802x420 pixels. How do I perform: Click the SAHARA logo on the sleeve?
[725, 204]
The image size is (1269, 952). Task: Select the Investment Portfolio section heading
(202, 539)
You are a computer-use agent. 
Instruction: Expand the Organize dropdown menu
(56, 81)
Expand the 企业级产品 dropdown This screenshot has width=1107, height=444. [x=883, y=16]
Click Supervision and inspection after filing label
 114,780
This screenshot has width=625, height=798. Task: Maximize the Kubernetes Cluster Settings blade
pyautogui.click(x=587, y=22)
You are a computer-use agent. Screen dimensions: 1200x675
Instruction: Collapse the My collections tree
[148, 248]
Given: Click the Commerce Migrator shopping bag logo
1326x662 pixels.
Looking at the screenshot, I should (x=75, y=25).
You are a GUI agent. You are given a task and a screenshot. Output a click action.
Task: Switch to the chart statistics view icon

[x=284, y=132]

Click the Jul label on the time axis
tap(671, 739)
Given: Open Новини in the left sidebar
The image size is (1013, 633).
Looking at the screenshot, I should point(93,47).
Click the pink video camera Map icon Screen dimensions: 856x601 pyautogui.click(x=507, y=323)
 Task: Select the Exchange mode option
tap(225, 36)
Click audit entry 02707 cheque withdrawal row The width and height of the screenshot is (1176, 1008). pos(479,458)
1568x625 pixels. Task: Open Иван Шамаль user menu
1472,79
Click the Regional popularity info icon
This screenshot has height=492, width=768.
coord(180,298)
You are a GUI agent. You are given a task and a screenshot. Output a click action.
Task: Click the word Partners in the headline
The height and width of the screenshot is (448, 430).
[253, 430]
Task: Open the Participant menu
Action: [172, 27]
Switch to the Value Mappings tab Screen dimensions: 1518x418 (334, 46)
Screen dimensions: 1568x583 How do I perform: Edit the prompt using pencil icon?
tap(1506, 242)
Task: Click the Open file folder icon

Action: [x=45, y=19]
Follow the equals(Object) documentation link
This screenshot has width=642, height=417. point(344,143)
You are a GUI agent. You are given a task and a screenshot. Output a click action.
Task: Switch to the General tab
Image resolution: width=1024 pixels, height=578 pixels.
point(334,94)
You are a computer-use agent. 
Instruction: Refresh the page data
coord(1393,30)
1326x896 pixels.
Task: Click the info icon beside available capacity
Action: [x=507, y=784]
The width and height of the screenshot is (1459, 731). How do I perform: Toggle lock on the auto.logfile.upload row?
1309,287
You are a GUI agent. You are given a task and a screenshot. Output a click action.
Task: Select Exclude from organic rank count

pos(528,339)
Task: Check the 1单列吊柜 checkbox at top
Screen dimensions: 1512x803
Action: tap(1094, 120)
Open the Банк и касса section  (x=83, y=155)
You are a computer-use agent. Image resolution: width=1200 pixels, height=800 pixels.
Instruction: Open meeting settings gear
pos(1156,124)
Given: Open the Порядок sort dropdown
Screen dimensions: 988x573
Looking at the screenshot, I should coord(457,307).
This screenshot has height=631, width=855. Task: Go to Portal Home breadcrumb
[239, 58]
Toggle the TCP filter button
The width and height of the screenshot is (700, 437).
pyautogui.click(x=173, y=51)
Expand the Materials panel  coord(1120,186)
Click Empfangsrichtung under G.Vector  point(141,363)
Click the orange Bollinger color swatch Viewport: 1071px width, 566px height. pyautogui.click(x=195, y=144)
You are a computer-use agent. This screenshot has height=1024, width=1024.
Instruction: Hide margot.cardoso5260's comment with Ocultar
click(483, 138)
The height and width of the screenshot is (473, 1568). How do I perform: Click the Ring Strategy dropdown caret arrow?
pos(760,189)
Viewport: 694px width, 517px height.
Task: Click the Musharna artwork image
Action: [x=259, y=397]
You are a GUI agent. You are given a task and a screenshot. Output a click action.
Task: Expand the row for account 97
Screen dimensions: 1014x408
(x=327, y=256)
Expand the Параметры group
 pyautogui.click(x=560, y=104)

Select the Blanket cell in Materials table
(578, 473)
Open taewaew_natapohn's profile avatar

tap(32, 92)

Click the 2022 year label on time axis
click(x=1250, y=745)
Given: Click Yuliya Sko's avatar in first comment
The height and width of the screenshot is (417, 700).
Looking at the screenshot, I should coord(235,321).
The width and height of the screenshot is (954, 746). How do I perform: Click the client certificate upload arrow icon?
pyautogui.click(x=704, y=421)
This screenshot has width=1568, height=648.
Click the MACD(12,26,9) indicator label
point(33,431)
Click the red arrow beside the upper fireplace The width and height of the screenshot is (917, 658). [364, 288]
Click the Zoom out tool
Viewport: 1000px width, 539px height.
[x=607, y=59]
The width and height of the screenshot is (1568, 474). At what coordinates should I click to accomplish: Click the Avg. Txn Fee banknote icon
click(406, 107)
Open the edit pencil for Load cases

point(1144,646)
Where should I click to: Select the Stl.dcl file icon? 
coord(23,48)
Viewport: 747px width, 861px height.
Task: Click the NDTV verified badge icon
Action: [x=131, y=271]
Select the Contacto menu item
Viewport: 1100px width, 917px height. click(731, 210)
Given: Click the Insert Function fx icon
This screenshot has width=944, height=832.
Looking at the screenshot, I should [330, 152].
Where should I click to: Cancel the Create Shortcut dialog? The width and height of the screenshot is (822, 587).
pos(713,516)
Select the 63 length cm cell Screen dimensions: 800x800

WHAT TO WORK ON
For this exercise, give every entry again exactly as it appears.

YOUR SOLUTION
802x420 pixels. How do I perform: Click the SAHARA logo on the sleeve?
[725, 204]
The image size is (1269, 952). Task: Select the Investment Portfolio section heading
(202, 539)
You are a computer-use agent. 
Instruction: Expand the Organize dropdown menu
(56, 81)
Expand the 企业级产品 dropdown This screenshot has width=1107, height=444. [x=883, y=16]
Click Supervision and inspection after filing label
 114,780
This screenshot has width=625, height=798. Task: Maximize the Kubernetes Cluster Settings blade
pyautogui.click(x=587, y=22)
You are a computer-use agent. Screen dimensions: 1200x675
Instruction: Collapse the My collections tree
[148, 248]
Given: Click the Commerce Migrator shopping bag logo
1326x662 pixels.
Looking at the screenshot, I should (x=75, y=25).
You are a GUI agent. You are given a task and a screenshot. Output a click action.
Task: Switch to the chart statistics view icon

[x=284, y=132]

Click the Jul label on the time axis
tap(671, 739)
Given: Open Новини in the left sidebar
The image size is (1013, 633).
Looking at the screenshot, I should point(93,47).
Click the pink video camera Map icon Screen dimensions: 856x601 pyautogui.click(x=507, y=323)
 Task: Select the Exchange mode option
tap(225, 36)
Click audit entry 02707 cheque withdrawal row The width and height of the screenshot is (1176, 1008). pos(479,458)
1568x625 pixels. Task: Open Иван Шамаль user menu
1472,79
Click the Regional popularity info icon
This screenshot has height=492, width=768.
coord(180,298)
You are a GUI agent. You are given a task and a screenshot. Output a click action.
Task: Click the word Partners in the headline
The height and width of the screenshot is (448, 430).
[253, 430]
Task: Open the Participant menu
Action: [172, 27]
Switch to the Value Mappings tab Screen dimensions: 1518x418 (334, 46)
Screen dimensions: 1568x583 How do I perform: Edit the prompt using pencil icon?
tap(1506, 242)
Task: Click the Open file folder icon

Action: [x=45, y=19]
Follow the equals(Object) documentation link
This screenshot has width=642, height=417. point(344,143)
You are a GUI agent. You are given a task and a screenshot. Output a click action.
Task: Switch to the General tab
Image resolution: width=1024 pixels, height=578 pixels.
point(334,94)
You are a computer-use agent. 
Instruction: Refresh the page data
coord(1393,30)
1326x896 pixels.
Task: Click the info icon beside available capacity
Action: [x=507, y=784]
The width and height of the screenshot is (1459, 731). How do I perform: Toggle lock on the auto.logfile.upload row?
1309,287
You are a GUI agent. You are given a task and a screenshot. Output a click action.
Task: Select Exclude from organic rank count

pos(528,339)
Task: Check the 1单列吊柜 checkbox at top
Screen dimensions: 1512x803
Action: tap(1094, 120)
Open the Банк и касса section  (x=83, y=155)
You are a computer-use agent. Image resolution: width=1200 pixels, height=800 pixels.
Instruction: Open meeting settings gear
pos(1156,124)
Given: Open the Порядок sort dropdown
Screen dimensions: 988x573
Looking at the screenshot, I should coord(457,307).
This screenshot has height=631, width=855. Task: Go to Portal Home breadcrumb
[239, 58]
Toggle the TCP filter button
The width and height of the screenshot is (700, 437).
pyautogui.click(x=173, y=51)
Expand the Materials panel  coord(1120,186)
Click Empfangsrichtung under G.Vector  point(141,363)
Click the orange Bollinger color swatch Viewport: 1071px width, 566px height. pyautogui.click(x=195, y=144)
You are a computer-use agent. This screenshot has height=1024, width=1024.
Instruction: Hide margot.cardoso5260's comment with Ocultar
click(483, 138)
The height and width of the screenshot is (473, 1568). How do I perform: Click the Ring Strategy dropdown caret arrow?
pos(760,189)
Viewport: 694px width, 517px height.
Task: Click the Musharna artwork image
Action: [x=259, y=397]
You are a GUI agent. You are given a task and a screenshot. Output a click action.
Task: Expand the row for account 97
Screen dimensions: 1014x408
(x=327, y=256)
Expand the Параметры group
 pyautogui.click(x=560, y=104)

Select the Blanket cell in Materials table
(578, 473)
Open taewaew_natapohn's profile avatar

tap(32, 92)

Click the 2022 year label on time axis
click(x=1250, y=745)
Given: Click Yuliya Sko's avatar in first comment
The height and width of the screenshot is (417, 700).
Looking at the screenshot, I should coord(235,321).
The width and height of the screenshot is (954, 746). How do I perform: Click the client certificate upload arrow icon?
pyautogui.click(x=704, y=421)
This screenshot has width=1568, height=648.
Click the MACD(12,26,9) indicator label
point(33,431)
Click the red arrow beside the upper fireplace The width and height of the screenshot is (917, 658). [364, 288]
Click the Zoom out tool
Viewport: 1000px width, 539px height.
[x=607, y=59]
The width and height of the screenshot is (1568, 474). At what coordinates should I click to accomplish: Click the Avg. Txn Fee banknote icon
click(406, 107)
Open the edit pencil for Load cases

point(1144,646)
Where should I click to: Select the Stl.dcl file icon? 
coord(23,48)
Viewport: 747px width, 861px height.
Task: Click the NDTV verified badge icon
Action: [x=131, y=271]
Select the Contacto menu item
Viewport: 1100px width, 917px height. click(731, 210)
Given: Click the Insert Function fx icon
This screenshot has width=944, height=832.
Looking at the screenshot, I should [330, 152].
Where should I click to: Cancel the Create Shortcut dialog? The width and height of the screenshot is (822, 587).
pos(713,516)
Select the 63 length cm cell Screen dimensions: 800x800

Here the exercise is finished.